5 of 83 comments (clear)

  1. powertop... by PaintyThePirate · · Score: 4, Informative

    It looks to me like it's just a relaunched version of Intel Powertop with better marketing behind it.

    Regardless, Powertop actually is a useful tool, and it's helped me get much better battery life out of my T61 running Ubuntu.

  2. Interesting question... by Zymergy · · Score: 4, Interesting

    It would be interesting to compare the actual power usage between two sets of IDENTICAL test systems, one set running Linux and the Intel Optimizations described in the site, and the second set running the equivalent commercial MICROSOFT software (Server 2003, Vista, XP, etc..) running equivalent real-world workloads.... (And I suppose some sort of Linux Anti-Virus software would need to be procured and added to the Linux test systems to make it fair...)

    1. Re:Interesting question... by grotgrot · · Score: 4, Informative

      I did on my dual boot laptop (Lenovo T61). Under Windows with no tuning etc, all radios on, power consumption was 12W. Under the latest Gutsy (32 bit tickless kernel) with no tweaking and same screen brightness consumption was 18W. Turning off the physical radio switch reduced consumption by 1W. Doing all the powertop suggested tweaks brought things down by another watt. (Incidentally there wasn't much difference between the 32 bit tickless kernel and the 64bit tickfull kernel suggesting that most power consumption is in the various peripherals and devices).

      Basically Windows consumed significantly less power than Linux (about 30-40% less). From the lesswatts site it is good to see that more power saving will be in the Linux kernel in the 2.6.24/25 timeframe (eg SATA power saving) as well as user space (eg not polling SATA cdroms every 2 seconds looking for media changes). I guess we'll be seeing those updates in Hardy Heron.

  3. Re:for desktop, power supply is biggest waste by houstonbofh · · Score: 4, Informative

    There is a lot of good info on Toms Hardware Guide. A PSU listed as 'high efficiency' is %75 efficient. Toms showed several at %85 or better. And some as low as %60. And that is on total power, so big gains here.

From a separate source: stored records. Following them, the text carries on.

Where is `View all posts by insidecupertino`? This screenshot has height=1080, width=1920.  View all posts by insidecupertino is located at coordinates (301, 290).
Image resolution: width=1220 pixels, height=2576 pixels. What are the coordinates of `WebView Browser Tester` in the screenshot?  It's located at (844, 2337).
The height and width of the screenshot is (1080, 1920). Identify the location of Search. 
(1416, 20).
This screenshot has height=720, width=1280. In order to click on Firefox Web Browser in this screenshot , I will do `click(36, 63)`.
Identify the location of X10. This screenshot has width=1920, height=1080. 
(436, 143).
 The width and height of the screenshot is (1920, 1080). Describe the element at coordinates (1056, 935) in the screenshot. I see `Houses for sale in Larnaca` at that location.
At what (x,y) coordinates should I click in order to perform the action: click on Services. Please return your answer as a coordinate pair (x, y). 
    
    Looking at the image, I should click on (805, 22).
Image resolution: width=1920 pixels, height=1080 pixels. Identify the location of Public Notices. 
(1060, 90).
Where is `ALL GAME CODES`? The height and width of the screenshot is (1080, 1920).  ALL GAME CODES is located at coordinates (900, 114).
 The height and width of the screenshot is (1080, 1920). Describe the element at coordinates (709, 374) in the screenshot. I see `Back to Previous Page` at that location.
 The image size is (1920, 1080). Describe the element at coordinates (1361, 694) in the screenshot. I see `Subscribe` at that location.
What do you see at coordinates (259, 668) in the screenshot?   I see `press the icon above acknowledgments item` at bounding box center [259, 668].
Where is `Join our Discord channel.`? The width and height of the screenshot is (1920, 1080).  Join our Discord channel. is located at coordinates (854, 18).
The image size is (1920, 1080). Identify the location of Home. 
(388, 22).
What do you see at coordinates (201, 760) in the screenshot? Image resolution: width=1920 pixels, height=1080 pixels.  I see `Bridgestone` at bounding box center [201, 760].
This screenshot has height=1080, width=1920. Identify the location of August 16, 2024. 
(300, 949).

  4. Of the 291 million transistors by gillbates · · Score: 4, Interesting

    on modern Intel CPUs, the overwhelming majority are used to compensate for the fact that the CPU is ridiculously faster than the memory to which it interfaces. IOW, the cache. These CPUs consume between 80 and 120 watts of power. The reduced power versions use only 50.

    By way of comparison, the 1 GHz AMD Geode runs on about 1 watt of power, and ARM processors can get by for even less.

    By way of further comparison, a register to register transfer can be completed in 1/2 clock cycle. Contrast this with a read-modify-write memory cycle where a word is fetched from one memory location, modified, and written to a distant location, which will take 4 memory cycles (which typically runs at 1/2 or less of the clock speed of the CPU).

    The power consumption problem is due more to the fact that compensating for this difference in speed requires a large SRAM cache on the die. And even then, it's not perfect - if you do things which routinely involve cache misses (such as video encoding, etc...) the CPU is stuck operating at the effective speed of the memory bus.

    The key to reducing CPU power consumption is to use lower-latency memories, which require smaller on-die caches for a given performance level. We could double the throughput of DDR SDRAM by simply demultiplexing the address and data busses, similar to the way SRAM functions. There's no requirement in the underlying storage structure of DRAM to require separate row and column addresses; it's just a historical artifact. Originally, before DRAM and SDRAM became popular, computers were built with SRAM because its lower latency allowed even slow CPUs to work efficiently. But DRAM promised lower cost (via fewer bus lines) and lower power consumption (bits stored in charged capacitors, rather than cross-coupled transistors), at the price of latency, and the rest, unfortunately, is history.